To stretch the hips, Pasterino recommends these moves.
One O’Clock Three O’Clock Step
Start with your feet shoulder-width apart. Imagine a clock circling around your feet. With your right foot, step from the “three o’clock” position to the “one o’clock” position. Keep your knees back and planted foot straight. Return to original position and repeat with the opposite foot.
Rear Step With Forward Floor Reach
Begin standing up. Step one leg back with the heel up. Slowly lower yourself toward the floor by flexing the front hip. Keep your arms locked straight in front of you. Reach down and touch the floor, framing your front foot. Slowly lift yourself back up using the front butt while maintaining a straight back.
The core does a lot of heavy lifting. Stretching this area is not only good for form, functional movements, and workouts but also for internal organs and overall health. To make a quick connection: The condition of your core affects the health of your organs, which in turn affects your metabolism, ability to gain strength, and rate of recovery all over the body. This is all in addition to making sure we stand upright, can carry ourselves, and are able to move all our limbs without losing stability. Suffice it to say, stretching and strengthening your abs is serious business.
Keep your abs in healthy shape with these stretches.
Lying Spine Curve
Begin on the floor, lying on your front. Your hands should be close to your chest with palms on the ground. Using your arms, push your upper body up. Squeeze your buttocks, and keep your legs planted firmly on the ground. Tilt your head up and look toward the ceiling to extend the stretch to your neck.
Yogis will be familiar with this stretch. Start on the ground on your hands and knees. Begin in a tabletop position (meaning your back is straight). Take a deep breath, and then curve your back upward (cat). Stretch in this position for ten seconds, and then lower your back until it’s curved in the opposite direction below your hips (cow). Hold for ten seconds, and repeat, going back and forth between the two.
Arms and Wrists
We’ve touched on the importance of stretching your wrists and arms before, but it deserves a reminder.

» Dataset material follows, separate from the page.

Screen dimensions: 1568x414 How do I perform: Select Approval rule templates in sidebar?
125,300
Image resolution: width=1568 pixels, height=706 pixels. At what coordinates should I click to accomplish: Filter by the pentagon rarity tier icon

Whether you’re lifting weights, doing bodyweight exercises, or performing everyday motions, you want to prevent this area from getting tight. Stretching it increases your range of motion, directly improving your weight lifting and stability. If your wrists and arms aren’t properly stretched out, you could have major issues with movements such as push-ups, planks, and gripping bars and other weights. In other words, your stability and form are utterly compromised, which sacrifices full exercise benefits and increases your risk of injury.
Do the following to stretch your arms and wrists.
Wrist to Floor
Start by sitting with your legs crossed. Lean forward, extending both arms in front of you and down toward the floor. Place your palms on the ground, fingers facing your body. Now slowly lean onto your arms, using the pressure to stretch your wrists. After 20 seconds, flip your hands over so that their backs are on the ground. Slowly lean onto your arms, using that same pressure to stretch the other side of your wrists for 20 seconds.
Arm Over Chest
Start by standing up straight. Cross your left arm straight over your chest. With your right hand, grasp your left wrist and pull slightly. You can also grasp your left elbow or use your right arm to hook around the left elbow and pull.